(Brief) Print exactly the lines below between the line containing "Принять (47, 2567)" and the line containing "Дизайн (189, 1360)", counting both of those lines. Leave pictures out.

(Saved entries)

● ● ● ●

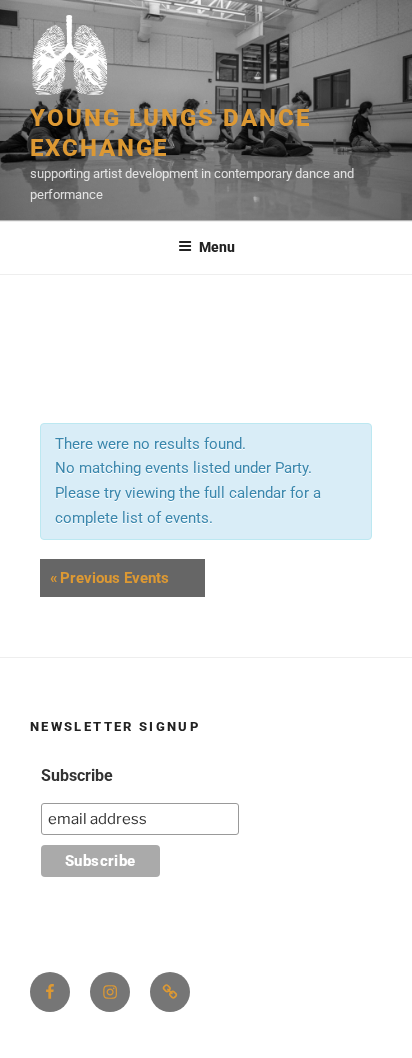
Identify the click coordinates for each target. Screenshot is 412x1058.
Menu (217, 247)
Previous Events (109, 578)
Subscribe (77, 775)
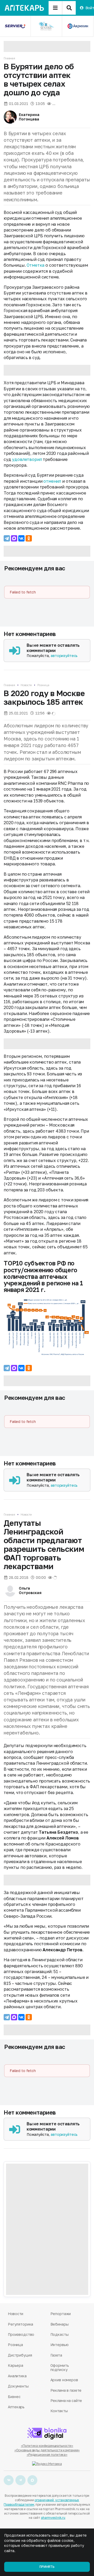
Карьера (15, 2365)
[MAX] (14, 538)
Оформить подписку (59, 2367)
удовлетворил (27, 459)
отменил (52, 481)
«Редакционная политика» (47, 2455)
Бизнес (14, 2397)
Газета (56, 2355)
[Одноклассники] (29, 538)
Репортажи (60, 2314)
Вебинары (59, 2324)
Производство (21, 2334)
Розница (43, 685)
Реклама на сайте (66, 2400)
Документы (18, 2386)
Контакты (59, 2411)
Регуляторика (20, 2324)
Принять (47, 2567)
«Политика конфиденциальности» (47, 2446)
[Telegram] (7, 538)
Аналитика (17, 2376)
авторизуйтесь (64, 655)
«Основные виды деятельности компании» (47, 2450)
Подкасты (59, 2334)
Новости (26, 685)
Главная (9, 58)
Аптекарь (16, 2407)
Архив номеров (64, 2380)
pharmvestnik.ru (53, 2518)
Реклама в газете (66, 2390)
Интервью (59, 2345)
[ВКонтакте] (21, 538)
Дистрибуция (20, 2355)
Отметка (35, 265)
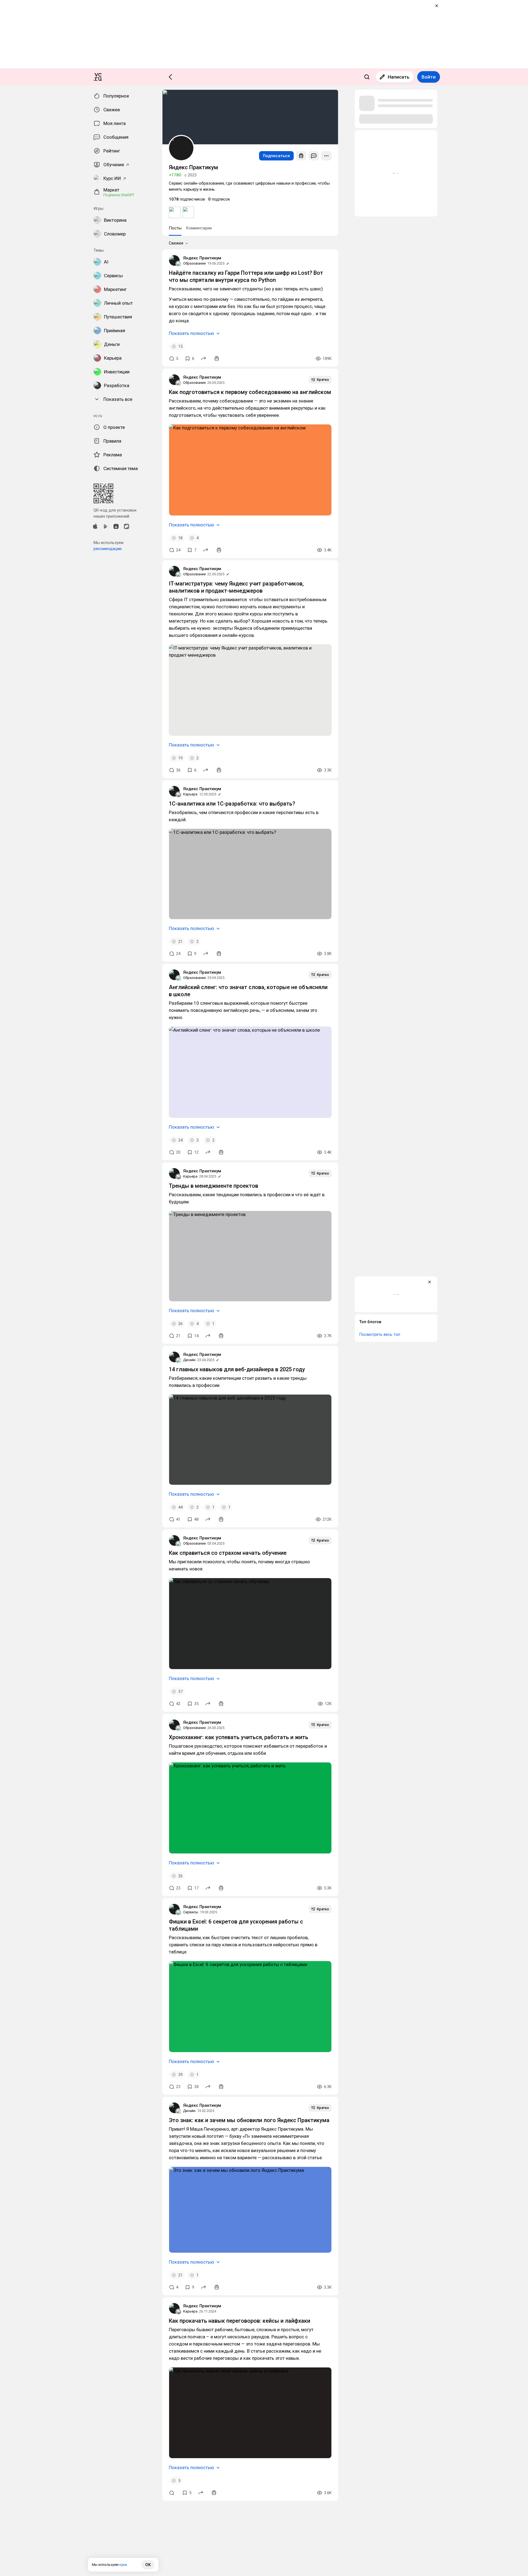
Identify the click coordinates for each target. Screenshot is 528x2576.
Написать (398, 77)
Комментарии (199, 228)
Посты (175, 228)
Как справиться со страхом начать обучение (228, 1553)
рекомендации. (108, 548)
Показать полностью (191, 333)
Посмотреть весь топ (379, 1334)
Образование (194, 263)
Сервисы (190, 1912)
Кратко (323, 379)
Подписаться (276, 155)
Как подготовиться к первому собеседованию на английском (250, 392)
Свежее (176, 243)
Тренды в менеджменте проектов (213, 1185)
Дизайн (189, 1360)
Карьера (190, 794)
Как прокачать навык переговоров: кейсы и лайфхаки (239, 2320)
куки (123, 2565)
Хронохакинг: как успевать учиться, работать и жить (238, 1737)
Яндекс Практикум (202, 258)
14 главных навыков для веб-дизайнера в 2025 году (237, 1369)
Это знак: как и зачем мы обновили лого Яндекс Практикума (249, 2120)
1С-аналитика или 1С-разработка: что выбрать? (232, 803)
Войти (429, 77)
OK (148, 2564)
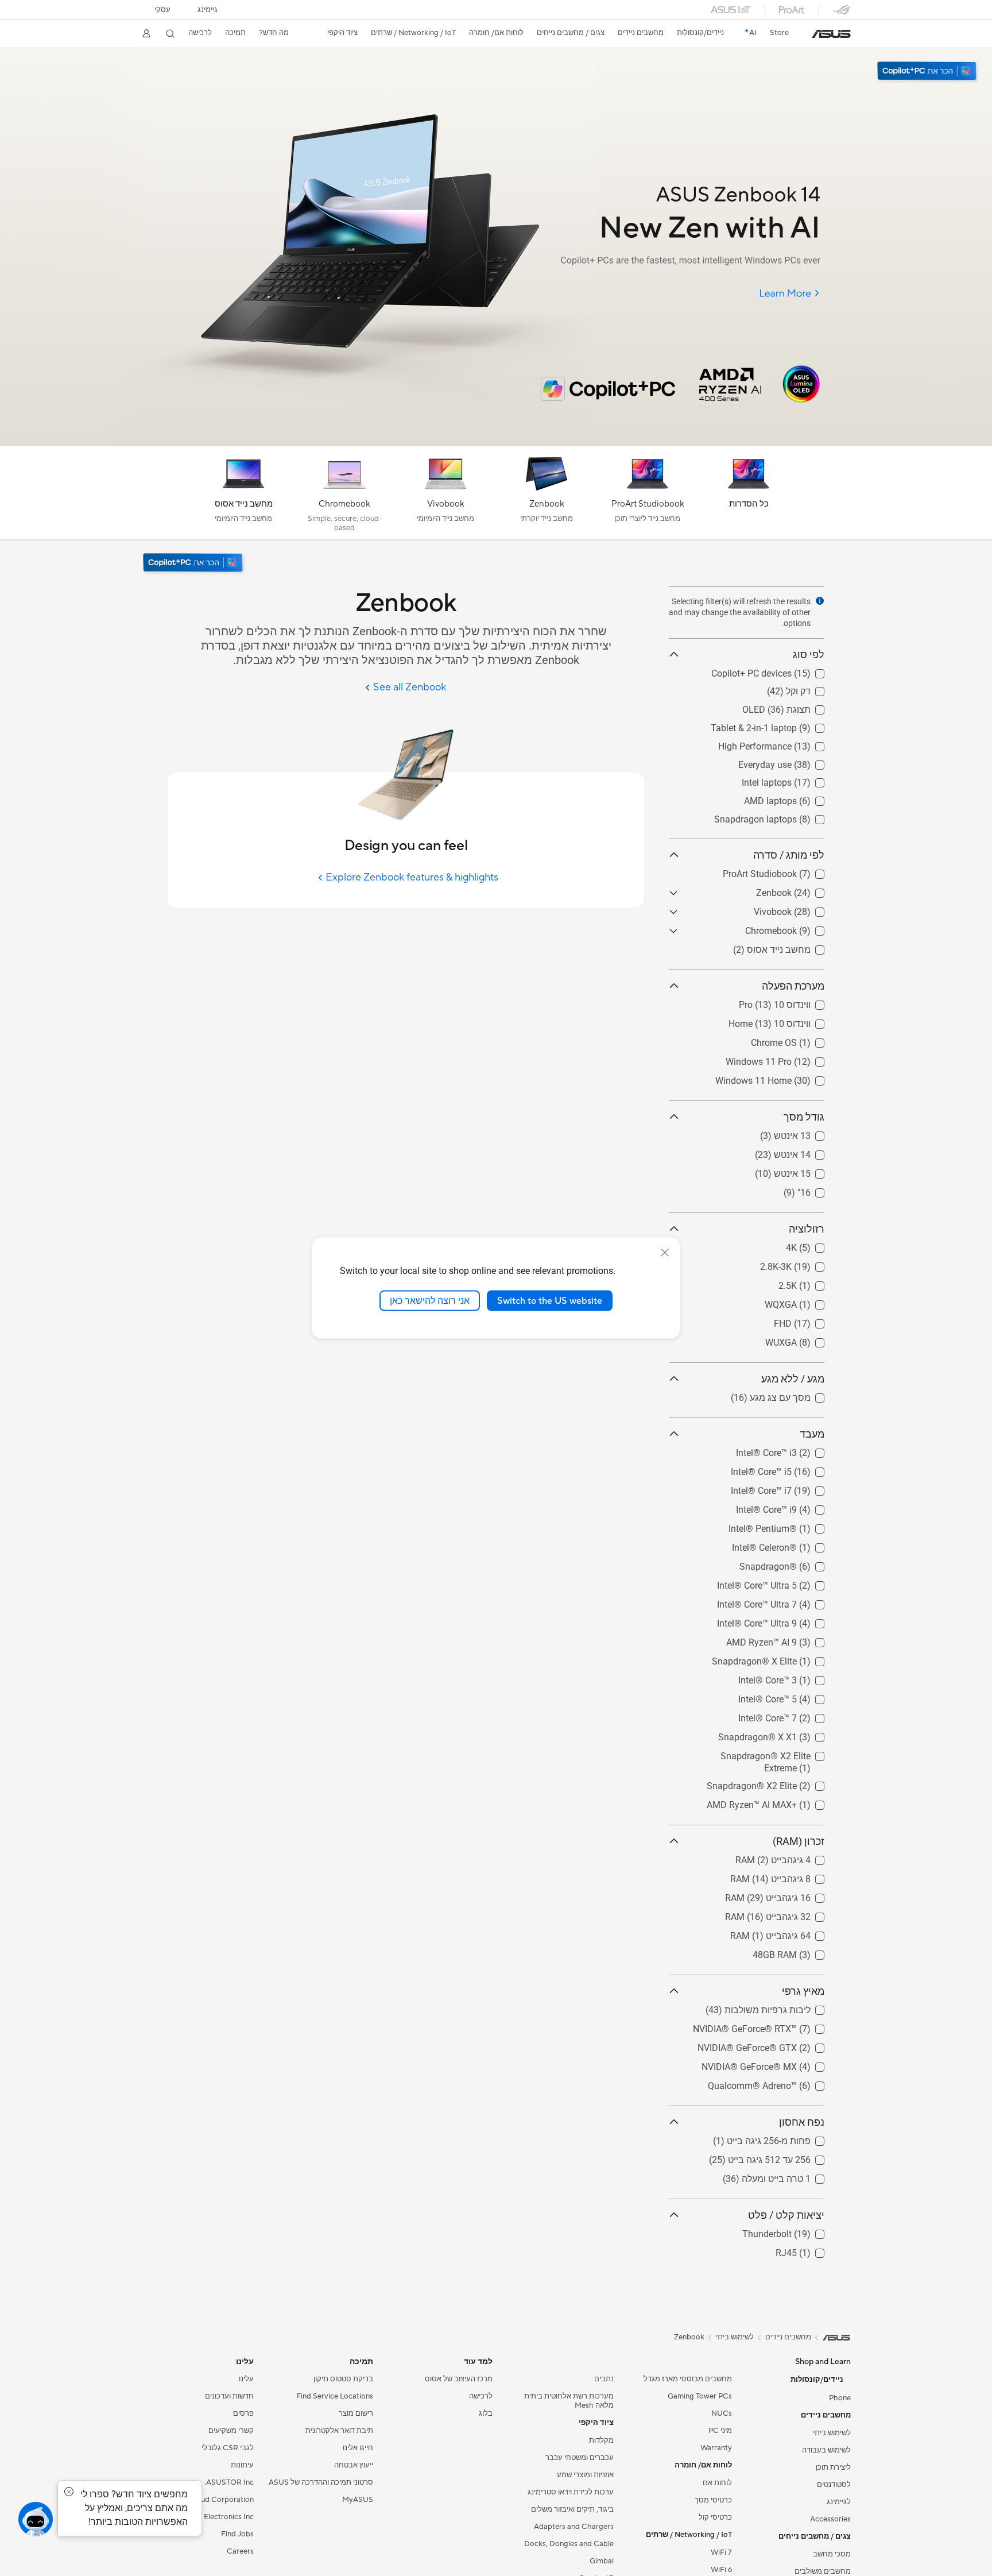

● ● ● ●

(Task solution)
Принять (47, 2567)
«Политика конфиденциальности» (47, 2446)
[Telegram] (7, 538)
Аналитика (17, 2376)
авторизуйтесь (64, 655)
«Основные виды деятельности компании» (47, 2450)
Подкасты (59, 2334)
Новости (26, 685)
Главная (9, 58)
Аптекарь (16, 2407)
Архив номеров (64, 2380)
pharmvestnik.ru (53, 2518)
Реклама в газете (66, 2390)
Интервью (59, 2345)
[ВКонтакте] (21, 538)
Дистрибуция (20, 2355)
Отметка (35, 265)
Identify the click coordinates for each target. Screenshot is 528x2576.
Написать (398, 77)
Комментарии (199, 228)
Посты (175, 228)
Как справиться со страхом начать обучение (228, 1553)
рекомендации. (108, 548)
Показать полностью (191, 333)
Посмотреть весь топ (379, 1334)
Образование (194, 263)
Сервисы (190, 1912)
Кратко (323, 379)
Подписаться (276, 155)
Как подготовиться к первому собеседованию на английском (250, 392)
Свежее (176, 243)
Тренды в менеджменте проектов (213, 1185)
Дизайн (189, 1360)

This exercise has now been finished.